Start of Supplied data

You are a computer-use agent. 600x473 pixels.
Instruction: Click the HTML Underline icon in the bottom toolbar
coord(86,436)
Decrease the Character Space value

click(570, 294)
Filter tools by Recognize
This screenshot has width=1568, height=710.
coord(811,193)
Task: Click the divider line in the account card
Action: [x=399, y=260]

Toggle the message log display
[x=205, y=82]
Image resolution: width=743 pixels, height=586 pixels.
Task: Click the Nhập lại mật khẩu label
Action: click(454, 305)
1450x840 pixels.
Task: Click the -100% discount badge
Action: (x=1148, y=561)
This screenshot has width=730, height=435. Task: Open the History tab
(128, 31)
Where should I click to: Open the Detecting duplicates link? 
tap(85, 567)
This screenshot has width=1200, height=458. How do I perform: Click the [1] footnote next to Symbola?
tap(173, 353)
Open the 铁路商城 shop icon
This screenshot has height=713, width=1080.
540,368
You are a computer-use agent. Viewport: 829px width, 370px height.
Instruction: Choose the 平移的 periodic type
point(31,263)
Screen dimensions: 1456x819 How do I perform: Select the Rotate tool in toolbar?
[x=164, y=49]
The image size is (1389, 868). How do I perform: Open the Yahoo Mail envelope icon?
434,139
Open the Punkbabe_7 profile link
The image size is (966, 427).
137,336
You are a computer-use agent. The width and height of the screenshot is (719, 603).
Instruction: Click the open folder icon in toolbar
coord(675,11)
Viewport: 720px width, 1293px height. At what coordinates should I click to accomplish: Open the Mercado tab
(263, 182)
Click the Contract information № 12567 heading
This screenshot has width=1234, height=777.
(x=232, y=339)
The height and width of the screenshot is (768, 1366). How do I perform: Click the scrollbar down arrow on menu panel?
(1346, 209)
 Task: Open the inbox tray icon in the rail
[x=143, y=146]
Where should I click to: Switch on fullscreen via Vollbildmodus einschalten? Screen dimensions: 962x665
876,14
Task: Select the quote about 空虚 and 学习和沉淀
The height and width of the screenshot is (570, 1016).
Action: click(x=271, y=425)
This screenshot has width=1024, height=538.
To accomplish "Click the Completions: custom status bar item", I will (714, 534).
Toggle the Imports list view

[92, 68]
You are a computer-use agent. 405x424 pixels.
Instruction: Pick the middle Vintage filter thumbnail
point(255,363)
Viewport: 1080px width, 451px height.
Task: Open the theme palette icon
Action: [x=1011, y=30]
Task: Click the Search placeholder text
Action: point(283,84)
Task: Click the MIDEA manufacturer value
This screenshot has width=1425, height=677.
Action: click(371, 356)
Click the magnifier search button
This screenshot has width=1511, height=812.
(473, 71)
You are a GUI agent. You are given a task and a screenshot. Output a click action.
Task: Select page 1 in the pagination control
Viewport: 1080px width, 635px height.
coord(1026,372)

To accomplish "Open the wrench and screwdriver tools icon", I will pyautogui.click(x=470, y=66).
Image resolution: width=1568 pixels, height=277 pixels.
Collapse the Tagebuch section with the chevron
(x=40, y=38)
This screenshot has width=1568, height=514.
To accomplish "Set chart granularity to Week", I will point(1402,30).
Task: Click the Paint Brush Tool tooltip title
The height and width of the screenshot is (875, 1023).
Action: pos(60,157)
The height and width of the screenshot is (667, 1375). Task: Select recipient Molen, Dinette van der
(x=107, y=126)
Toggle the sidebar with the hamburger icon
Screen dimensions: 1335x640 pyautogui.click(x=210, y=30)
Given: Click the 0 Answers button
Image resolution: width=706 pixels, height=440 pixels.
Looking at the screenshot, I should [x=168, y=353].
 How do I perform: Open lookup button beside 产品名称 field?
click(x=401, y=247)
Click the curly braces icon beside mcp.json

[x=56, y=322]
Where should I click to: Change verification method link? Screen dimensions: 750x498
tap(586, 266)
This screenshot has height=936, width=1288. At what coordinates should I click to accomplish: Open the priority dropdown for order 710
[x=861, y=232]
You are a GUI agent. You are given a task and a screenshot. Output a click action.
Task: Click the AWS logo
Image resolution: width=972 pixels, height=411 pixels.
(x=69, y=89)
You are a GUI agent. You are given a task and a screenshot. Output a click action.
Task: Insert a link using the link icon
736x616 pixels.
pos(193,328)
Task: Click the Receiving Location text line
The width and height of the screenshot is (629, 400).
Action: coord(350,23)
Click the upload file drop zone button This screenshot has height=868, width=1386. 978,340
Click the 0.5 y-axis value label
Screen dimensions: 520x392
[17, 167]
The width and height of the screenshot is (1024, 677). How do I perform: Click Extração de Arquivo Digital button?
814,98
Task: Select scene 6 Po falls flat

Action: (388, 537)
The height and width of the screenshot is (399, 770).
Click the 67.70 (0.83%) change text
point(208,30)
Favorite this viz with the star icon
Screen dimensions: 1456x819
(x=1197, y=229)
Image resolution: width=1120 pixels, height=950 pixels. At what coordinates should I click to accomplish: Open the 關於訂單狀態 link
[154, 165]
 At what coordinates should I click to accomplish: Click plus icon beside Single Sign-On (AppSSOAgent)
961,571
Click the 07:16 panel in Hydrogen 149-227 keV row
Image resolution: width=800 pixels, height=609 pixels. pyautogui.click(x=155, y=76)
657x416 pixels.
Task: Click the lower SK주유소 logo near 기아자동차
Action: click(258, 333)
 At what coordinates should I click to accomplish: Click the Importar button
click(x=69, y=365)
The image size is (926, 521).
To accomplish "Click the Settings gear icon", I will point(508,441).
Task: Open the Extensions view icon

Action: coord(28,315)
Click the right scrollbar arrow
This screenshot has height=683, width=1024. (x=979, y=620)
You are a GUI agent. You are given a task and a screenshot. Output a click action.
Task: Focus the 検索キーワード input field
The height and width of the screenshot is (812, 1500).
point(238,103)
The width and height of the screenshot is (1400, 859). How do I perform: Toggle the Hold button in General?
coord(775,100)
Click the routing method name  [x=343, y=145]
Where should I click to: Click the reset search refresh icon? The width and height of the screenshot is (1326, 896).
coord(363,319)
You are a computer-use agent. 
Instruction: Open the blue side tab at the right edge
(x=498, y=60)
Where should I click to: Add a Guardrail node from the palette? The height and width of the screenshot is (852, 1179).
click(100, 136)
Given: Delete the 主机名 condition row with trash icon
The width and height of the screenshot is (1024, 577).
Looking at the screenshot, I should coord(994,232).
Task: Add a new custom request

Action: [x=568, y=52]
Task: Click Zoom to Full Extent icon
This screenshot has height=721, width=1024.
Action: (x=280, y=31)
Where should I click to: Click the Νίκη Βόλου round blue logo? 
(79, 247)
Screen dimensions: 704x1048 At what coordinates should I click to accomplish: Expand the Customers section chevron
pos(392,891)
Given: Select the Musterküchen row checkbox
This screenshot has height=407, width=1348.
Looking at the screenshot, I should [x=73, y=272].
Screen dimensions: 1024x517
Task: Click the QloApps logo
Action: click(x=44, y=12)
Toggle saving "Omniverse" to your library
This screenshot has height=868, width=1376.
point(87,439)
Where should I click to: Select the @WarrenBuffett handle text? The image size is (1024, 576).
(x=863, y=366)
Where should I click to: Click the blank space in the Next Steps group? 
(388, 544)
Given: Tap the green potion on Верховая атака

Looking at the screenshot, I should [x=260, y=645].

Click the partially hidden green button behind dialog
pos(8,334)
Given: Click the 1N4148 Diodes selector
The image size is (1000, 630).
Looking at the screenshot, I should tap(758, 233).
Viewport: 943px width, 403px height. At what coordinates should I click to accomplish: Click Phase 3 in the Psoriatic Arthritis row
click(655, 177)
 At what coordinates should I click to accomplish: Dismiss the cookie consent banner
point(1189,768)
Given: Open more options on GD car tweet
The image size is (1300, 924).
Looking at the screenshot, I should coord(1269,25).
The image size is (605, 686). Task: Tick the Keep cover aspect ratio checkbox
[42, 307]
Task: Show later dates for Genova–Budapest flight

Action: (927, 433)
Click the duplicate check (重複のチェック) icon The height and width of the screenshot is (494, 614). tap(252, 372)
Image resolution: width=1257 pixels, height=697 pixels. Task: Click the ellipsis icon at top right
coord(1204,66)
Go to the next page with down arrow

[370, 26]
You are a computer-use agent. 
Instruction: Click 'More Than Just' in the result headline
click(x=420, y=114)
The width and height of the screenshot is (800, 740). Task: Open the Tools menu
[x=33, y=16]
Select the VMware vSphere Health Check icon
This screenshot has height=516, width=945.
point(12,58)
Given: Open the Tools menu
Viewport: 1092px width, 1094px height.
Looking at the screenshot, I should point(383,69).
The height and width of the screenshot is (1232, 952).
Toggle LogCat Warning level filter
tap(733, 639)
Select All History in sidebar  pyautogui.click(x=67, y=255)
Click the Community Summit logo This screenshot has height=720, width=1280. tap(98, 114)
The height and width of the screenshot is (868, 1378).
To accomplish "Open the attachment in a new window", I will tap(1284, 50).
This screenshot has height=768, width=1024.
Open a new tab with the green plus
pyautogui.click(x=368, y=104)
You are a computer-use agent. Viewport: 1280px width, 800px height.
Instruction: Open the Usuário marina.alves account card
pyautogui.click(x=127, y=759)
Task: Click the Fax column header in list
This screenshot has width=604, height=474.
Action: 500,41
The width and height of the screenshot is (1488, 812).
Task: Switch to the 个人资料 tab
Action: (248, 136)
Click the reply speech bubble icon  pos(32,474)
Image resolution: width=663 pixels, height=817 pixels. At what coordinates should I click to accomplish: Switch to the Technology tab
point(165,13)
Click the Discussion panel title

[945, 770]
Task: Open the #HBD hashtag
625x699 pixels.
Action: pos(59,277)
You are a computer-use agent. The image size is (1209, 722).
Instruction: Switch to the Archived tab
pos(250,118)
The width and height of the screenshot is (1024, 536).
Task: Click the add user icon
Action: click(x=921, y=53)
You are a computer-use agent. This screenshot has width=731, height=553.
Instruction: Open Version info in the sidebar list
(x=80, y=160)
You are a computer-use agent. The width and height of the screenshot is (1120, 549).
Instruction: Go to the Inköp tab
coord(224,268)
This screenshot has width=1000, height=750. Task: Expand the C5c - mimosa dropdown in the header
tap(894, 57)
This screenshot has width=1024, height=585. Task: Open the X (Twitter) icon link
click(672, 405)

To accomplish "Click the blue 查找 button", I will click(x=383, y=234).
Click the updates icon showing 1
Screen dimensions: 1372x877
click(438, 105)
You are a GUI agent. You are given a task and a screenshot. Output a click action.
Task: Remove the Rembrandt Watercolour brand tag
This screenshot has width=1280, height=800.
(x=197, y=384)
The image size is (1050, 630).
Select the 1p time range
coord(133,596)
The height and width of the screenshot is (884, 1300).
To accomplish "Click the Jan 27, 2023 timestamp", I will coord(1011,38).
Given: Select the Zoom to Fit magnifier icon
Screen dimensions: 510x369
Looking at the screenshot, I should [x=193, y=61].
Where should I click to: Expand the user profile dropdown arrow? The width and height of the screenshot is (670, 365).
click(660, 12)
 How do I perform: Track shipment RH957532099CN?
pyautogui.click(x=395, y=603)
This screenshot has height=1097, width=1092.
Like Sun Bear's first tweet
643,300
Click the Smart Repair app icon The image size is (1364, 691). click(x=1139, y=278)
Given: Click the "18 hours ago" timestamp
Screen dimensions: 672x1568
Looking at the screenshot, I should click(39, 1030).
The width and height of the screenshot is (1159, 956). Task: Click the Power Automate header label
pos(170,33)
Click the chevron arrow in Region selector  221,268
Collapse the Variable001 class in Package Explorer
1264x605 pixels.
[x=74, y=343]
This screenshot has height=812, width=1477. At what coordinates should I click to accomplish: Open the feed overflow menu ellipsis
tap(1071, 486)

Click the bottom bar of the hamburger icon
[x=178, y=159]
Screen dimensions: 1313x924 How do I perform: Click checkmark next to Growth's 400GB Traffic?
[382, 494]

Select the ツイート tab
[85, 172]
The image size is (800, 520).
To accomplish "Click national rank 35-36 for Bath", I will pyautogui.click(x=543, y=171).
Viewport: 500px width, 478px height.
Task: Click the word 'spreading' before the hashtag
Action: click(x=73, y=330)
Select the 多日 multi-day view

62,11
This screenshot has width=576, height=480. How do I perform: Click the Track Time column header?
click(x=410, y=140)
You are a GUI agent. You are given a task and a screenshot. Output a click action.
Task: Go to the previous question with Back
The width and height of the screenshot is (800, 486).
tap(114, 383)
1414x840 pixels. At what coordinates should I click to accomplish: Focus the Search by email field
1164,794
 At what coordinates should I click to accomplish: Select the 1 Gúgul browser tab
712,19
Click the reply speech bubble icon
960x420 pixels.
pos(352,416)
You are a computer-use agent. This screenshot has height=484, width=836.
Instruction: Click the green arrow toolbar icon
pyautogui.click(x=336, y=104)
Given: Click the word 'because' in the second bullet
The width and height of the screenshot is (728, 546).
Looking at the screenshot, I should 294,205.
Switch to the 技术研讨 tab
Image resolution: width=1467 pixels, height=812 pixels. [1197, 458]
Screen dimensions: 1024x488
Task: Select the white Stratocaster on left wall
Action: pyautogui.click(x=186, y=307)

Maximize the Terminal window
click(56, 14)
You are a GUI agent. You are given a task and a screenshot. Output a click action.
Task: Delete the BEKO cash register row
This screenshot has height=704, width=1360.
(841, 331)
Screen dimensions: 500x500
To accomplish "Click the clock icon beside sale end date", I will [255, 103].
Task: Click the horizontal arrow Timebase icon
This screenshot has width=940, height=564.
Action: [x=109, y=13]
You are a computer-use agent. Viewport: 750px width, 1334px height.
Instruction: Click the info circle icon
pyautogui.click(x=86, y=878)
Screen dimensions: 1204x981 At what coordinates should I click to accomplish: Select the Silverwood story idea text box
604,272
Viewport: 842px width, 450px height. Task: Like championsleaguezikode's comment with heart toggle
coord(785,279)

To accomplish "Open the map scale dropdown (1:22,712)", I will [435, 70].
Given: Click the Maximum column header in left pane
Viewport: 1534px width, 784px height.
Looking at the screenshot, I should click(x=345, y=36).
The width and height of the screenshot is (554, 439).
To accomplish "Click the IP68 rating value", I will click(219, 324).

End of Supplied data

Pull every line containing "Zoom" out of the data above.

Task: Click Zoom to Full Extent icon
Given: Select the Zoom to Fit magnifier icon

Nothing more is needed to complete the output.